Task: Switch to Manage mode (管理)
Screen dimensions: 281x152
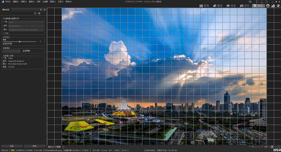Action: point(204,6)
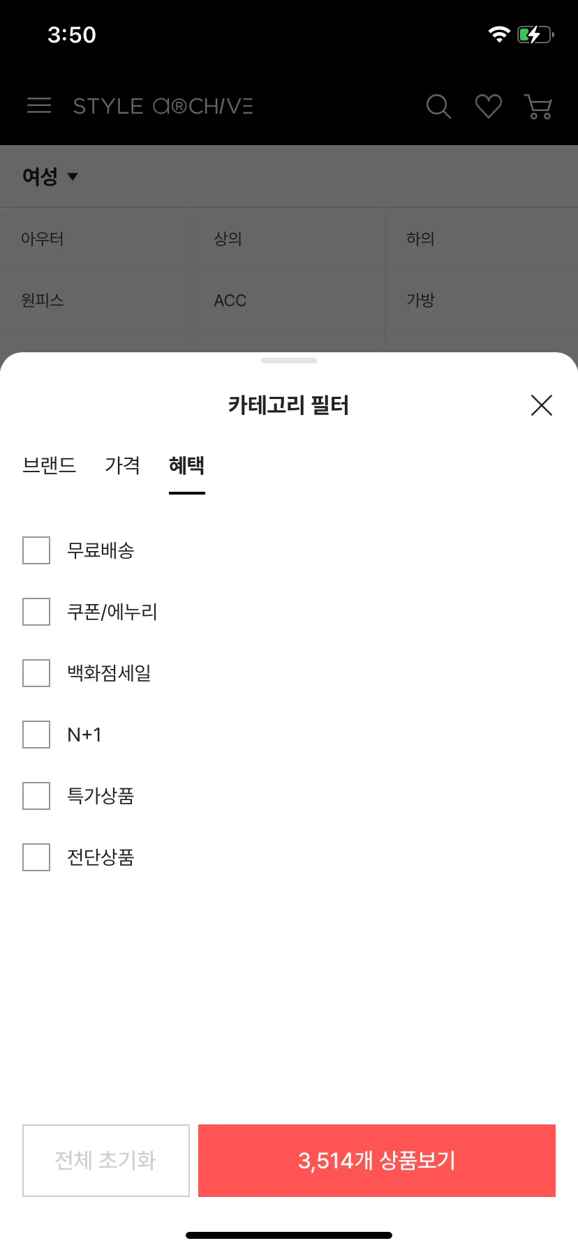Tick the 백화점세일 checkbox

36,673
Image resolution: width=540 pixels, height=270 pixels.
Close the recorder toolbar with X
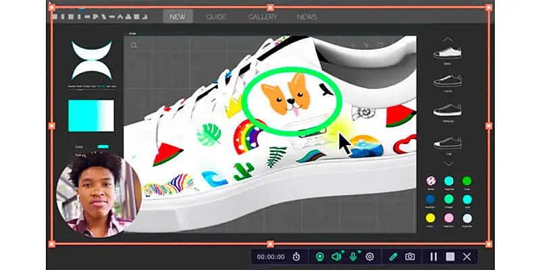(466, 257)
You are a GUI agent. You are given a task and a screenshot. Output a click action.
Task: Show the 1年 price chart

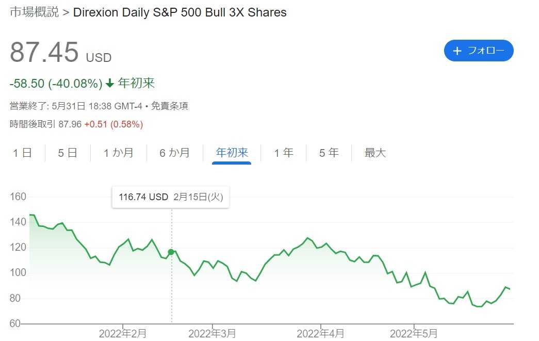[283, 153]
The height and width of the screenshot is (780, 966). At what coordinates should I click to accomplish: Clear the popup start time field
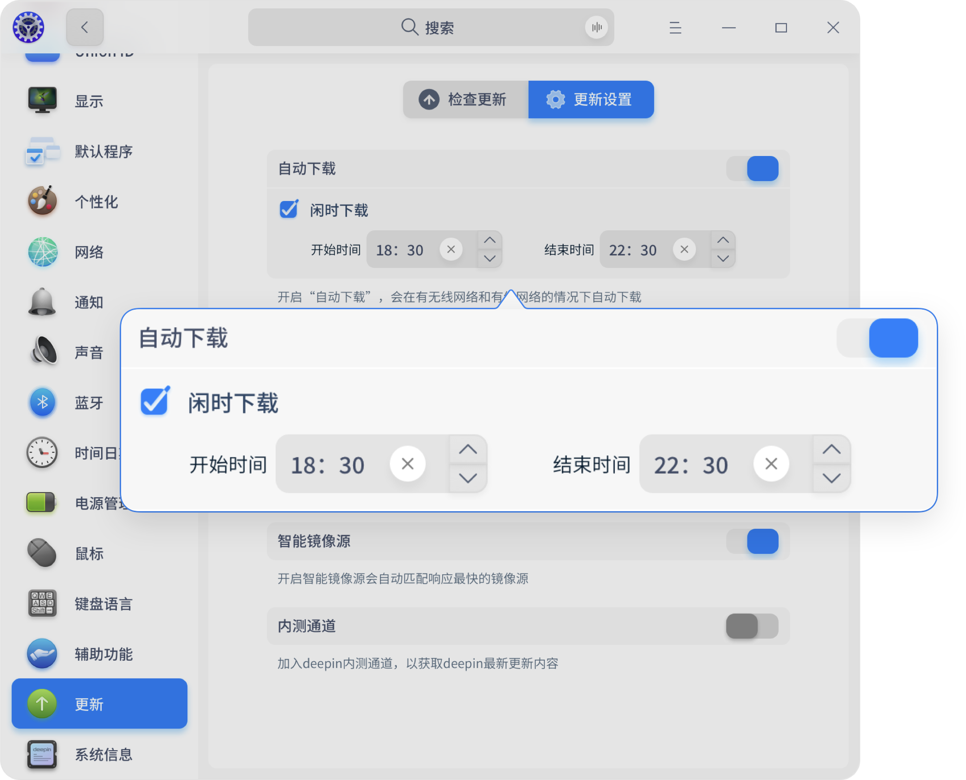click(x=407, y=464)
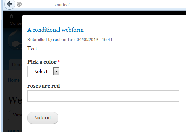The image size is (186, 132).
Task: Go back with the browser arrow button
Action: coord(10,5)
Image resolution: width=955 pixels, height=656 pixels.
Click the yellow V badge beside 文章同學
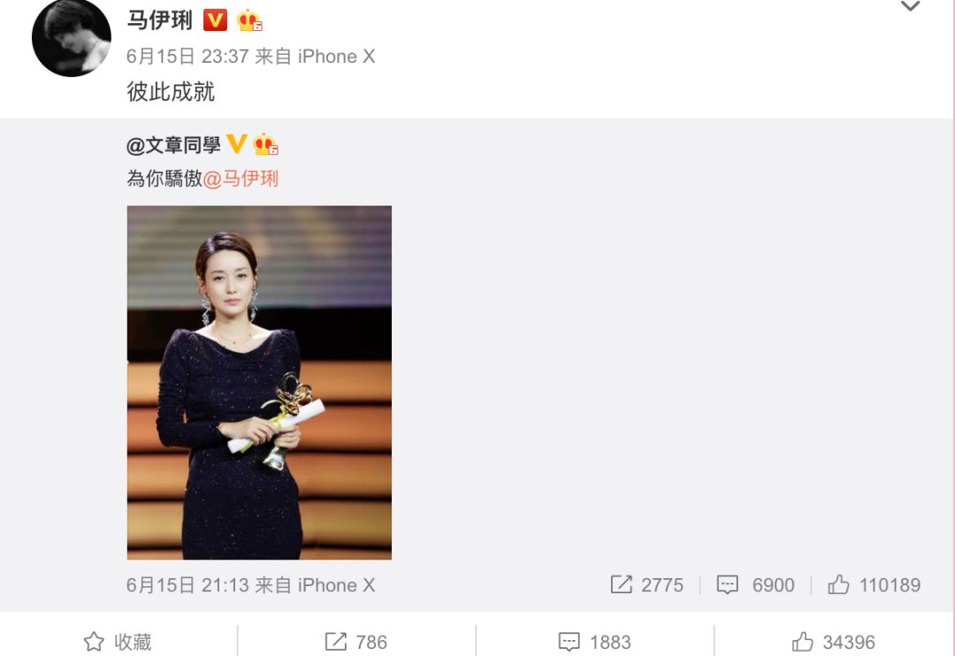[x=236, y=144]
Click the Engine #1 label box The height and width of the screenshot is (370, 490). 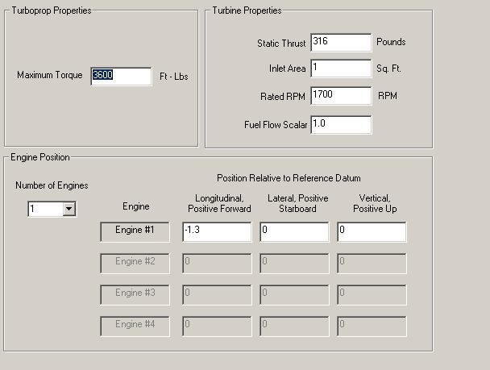coord(135,231)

○ ○ ○ ○ ○ ○ ○

| Written instruction |
Copy out each line above that contains the word "resolution".

| Exercise response |
Image resolution: width=540 pixels, height=270 pixels.
Image resolution: width=955 pixels, height=656 pixels.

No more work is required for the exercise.